I hereby further agree that this Waiver of Liability and Hold Harmless Agreement shall be constructed in accordance with the laws of the state of Florida and that any mediation, suit, or other proceeding must be filed or entered into only in Florida and the Federal or State courts of Florida. Any portion of this document deemed unlawful or unenforceable is severable and shall be stricken without any effect on the enforceability of the remaining provisions.
 
In digitally signing this document, I acknowledge and represent that I have read and understand the foregoing Patient Consent for Use and Disclosure of Protected Health Information, Patient Acknowledgment of Understanding of Naturopathic Medicine, and Patient Waiver and Hold Harmless Agreement and that I am signing it voluntarily as my own free act and deed; no oral representations, statements, or inducements, apart from the foregoing written agreement, have been made; I am at least eighteen (18) years of age and fully competent; and I execute this/these Agreement(s) for full, adequate and complete consideration fully intending to be bound by the same.

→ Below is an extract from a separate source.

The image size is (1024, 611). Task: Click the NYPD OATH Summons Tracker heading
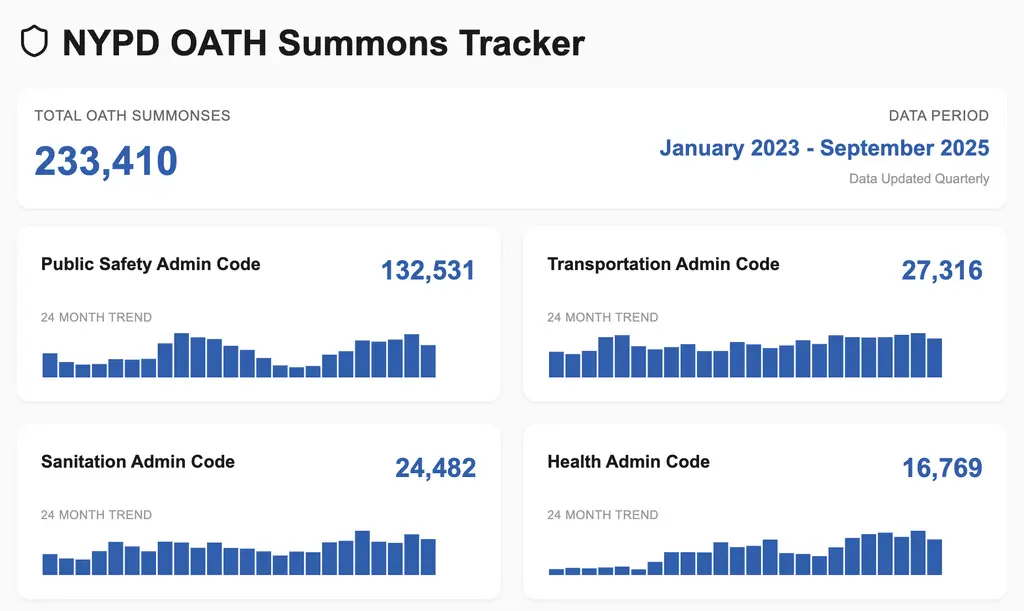323,43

I hereby acknowledge that by purchasing and/or booking an appointment through Well GI Center's website at wellgi.com I am digitally signing this document and acknowledge agreement and full understanding of the above statement(s).


NOTE: There is a $25 non-refundable administration fee for all no-shows or cancellations within 24 hours of the scheduled appointment. Before 24 hours appointments may be rescheduled without penalty.